=== ARTICLE ===

While the Silk Road gets the fame, and the catchy nickname, the Indian Ocean maritime trade moved far more goods over a longer period of time. That trade, combined with its own unique products, made Indonesia and its first great kingdoms possible. The result were Indian-influenced trading empires and regional behemoths capable of creating the world's largest Buddhist monument on the island of Java.
Anthony Frisina of the History of Indonesia podcast joins the show to discuss how these empires, the Srivijaya and Sailendra, came to be, how they built the great Borobudur, and why we don't know nearly as much about them as we'd like. We'll also discuss the interplay between Hinduism and Buddhism, which led to the creation of Prambanan, a massive Hindu temple just 44 km from Borobudur, that is a wonder in its own right.

=== WHAT THE TASK ASKS ===
Rewrite the episode description, starting with "While the Silk" and going on through "its own right.", swapping "Borobudur" for "Candi Borobudur" throughout.

=== DATA SECTION ===
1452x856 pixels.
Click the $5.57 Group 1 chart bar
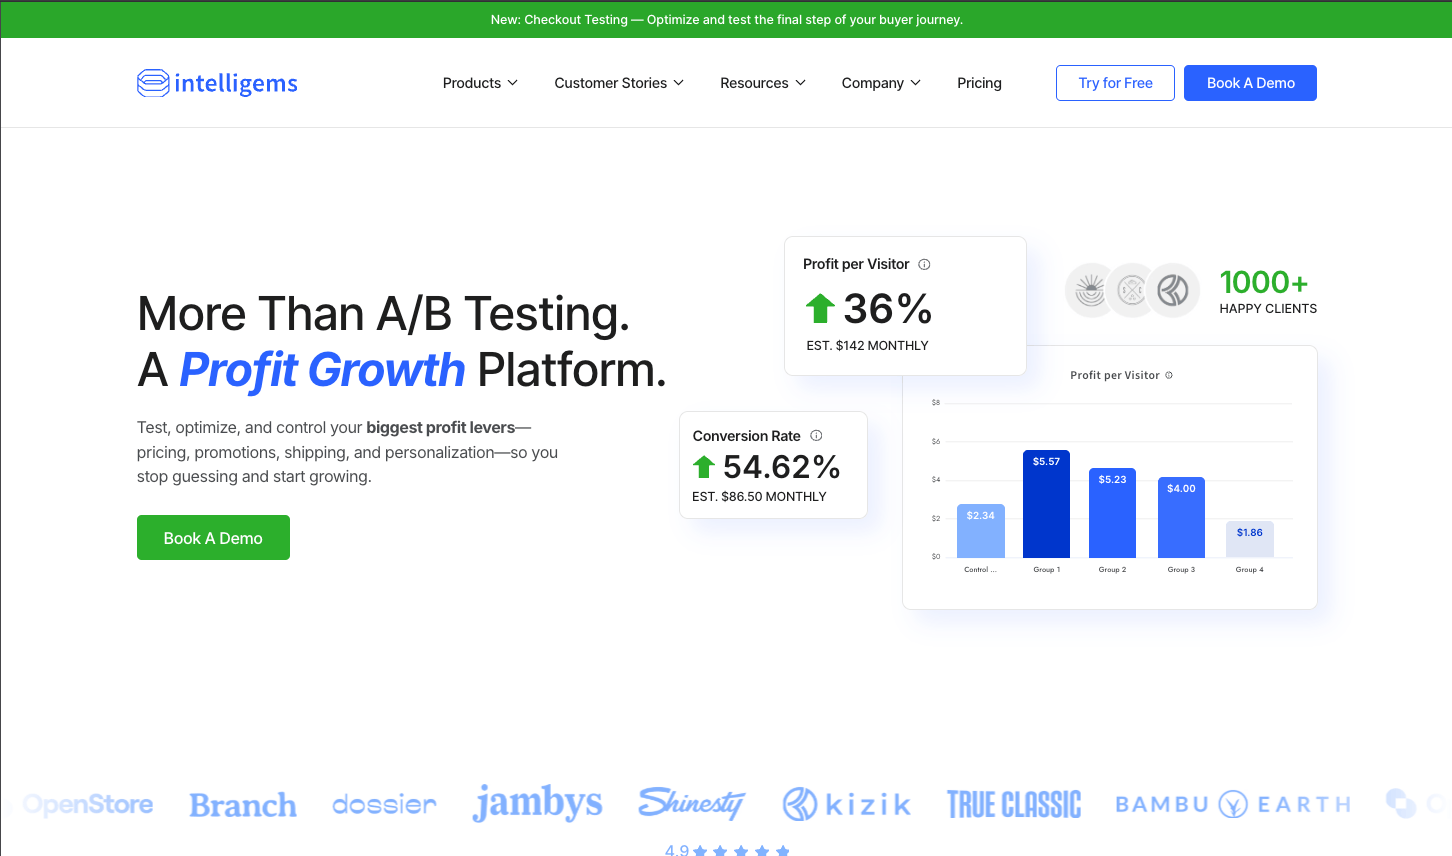1046,505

=== EXERCISE RESPONSE ===
While the Silk Road gets the fame, and the catchy nickname, the Indian Ocean maritime trade moved far more goods over a longer period of time. That trade, combined with its own unique products, made Indonesia and its first great kingdoms possible. The result were Indian-influenced trading empires and regional behemoths capable of creating the world's largest Buddhist monument on the island of Java.
Anthony Frisina of the History of Indonesia podcast joins the show to discuss how these empires, the Srivijaya and Sailendra, came to be, how they built the great Candi Borobudur, and why we don't know nearly as much about them as we'd like. We'll also discuss the interplay between Hinduism and Buddhism, which led to the creation of Prambanan, a massive Hindu temple just 44 km from Candi Borobudur, that is a wonder in its own right.